Dice Grassé en la Introducción de su libro
“L´evolution du vivant” de 1973:
“Todo ser vivo posee una enorme
cantidad de “inteligencia”, mucha más de la que es necesaria para construir la
más magnífica de las catedrales. Hoy día, esa “inteligencia” la llamamos
“información”, pero sigue siendo la misma cosa. No está programada como en un
ordenador sino más bien condensada a escala molecular en el ADN del cromosoma o
de otros organelos de cada célula. Esta “inteligencia” es el sine qua non de la
vida. Si falta, ningún ser vivo es imaginable. ¿De dónde viene? Este es un
problema que concierne tanto a los biólogos como a los filósofos, y de momento,
la ciencia parece incapaz de resolverlo.”
“Grassé considera también que la riqueza
inmensa de la diversidad de la vida no es sino el resultado de un proceso de
información en una dirección determinada y quizás, añade Grassé, “hacia un
propósito determinado”. Grassé hace siempre profesión de fe naturalista y
descarta buscar explicaciones a los enigmas de la vida en lo sobrenatural.
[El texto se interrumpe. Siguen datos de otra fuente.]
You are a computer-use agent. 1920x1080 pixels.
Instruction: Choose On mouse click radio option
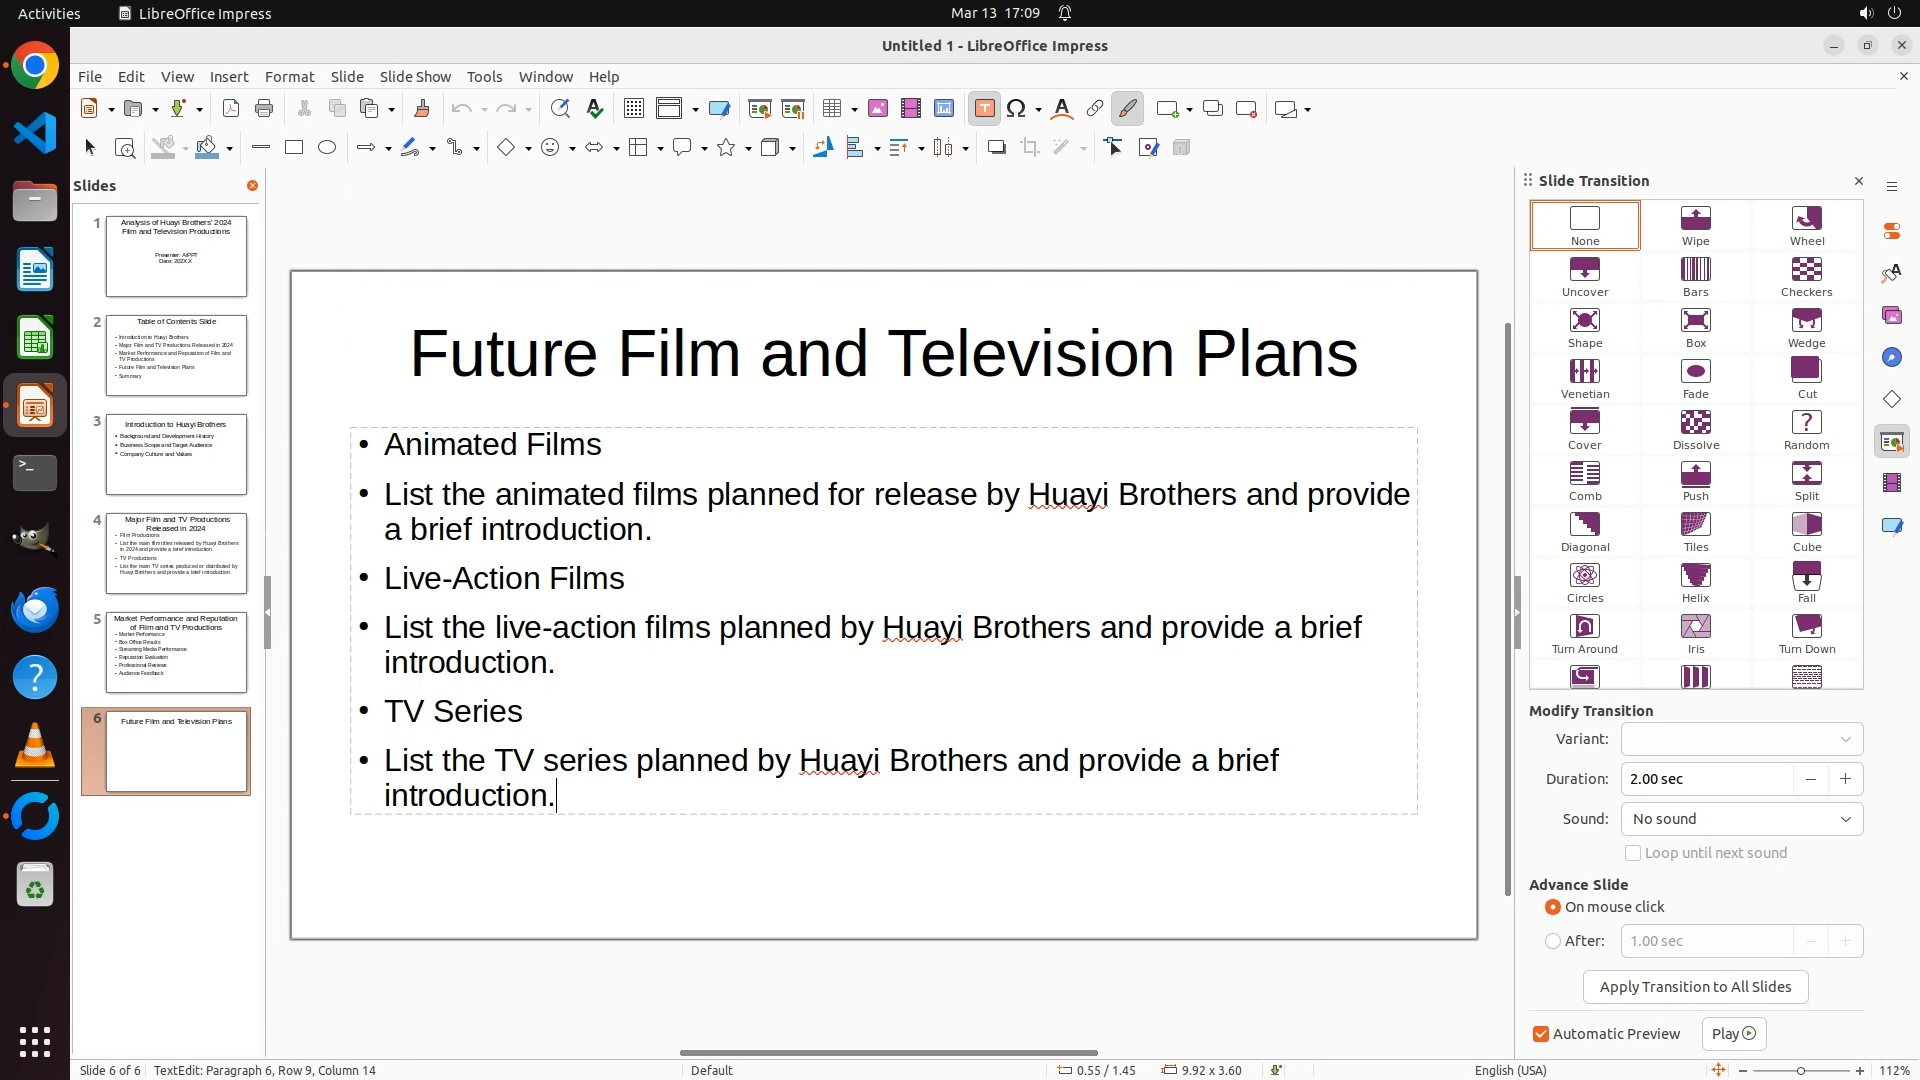1553,907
Sin
embargo, no puede menos que poner de manifiesto la existencia de la información
(inteligencia) que preside los procesos de la vida, una realidad formal que
trasciende la materia y la energía” (Felipe Aizpún,
Pierre Paul Grassé y la evolución, 2010. Darwin o
Diseño Inteligente).
Un reciente descubrimiento
del paleontólogo Jean Chaline, del astrofísico Laurent Nottale y del economista
Pierre Grou
ha causado una gran sensación en Francia.
La evolución se produce por grandes saltos evolutivos a tenor de los
datos que se desprenden después del estudio de largas secuencias de tiempo.
Dichos datos son consistentes con una ley periódica logarítmica que predice que
todo linaje llega a una época crítica (Tc) que puede ser interpretado como el
fin de la capacidad de ese linaje a evolucionar.
Se podría expresar matemáticamente cierto
“determinismo subyacente en la evolución” mediante la ecuación: Tn = Tc + (To – Tg)g–n. Esta ley resultaría
retro-predictiva. Así, del árbol evolutivo pasamos al árbol fractal. Según Chaline:
“Parece que la vida obedece a una ley periódica
de aceleración: se da cierto número de acontecimientos evolutivos en fechas
cada vez más cercanas hasta alcanzar un momento crítico (Tc) que señala el
agotamiento de las potencialidades evolutivas del grupo. De esta manera, la
ecuación indica el final de la evolución de los dinosaurios en el -156 millones
de años; en cuanto a la actual especie humana, esta debería extinguirse dentro
de ochocientos mil años”.
Una previsión tranquilizadora. Este intento de predecir la evolución mediante nuevos instrumentos matemáticos tal vez no sea más que la última re-edición de nuestras pretensiones de “modelización” del mundo, de nuestro rechazo a un universo desordenado, nuestra creencia, al fin y al cabo, en una Divina Providencia. No deja de ser notable, en todo caso, que se lance hoy en día una teoría de este calibre, en una época tan pobre en reflexiones teóricas.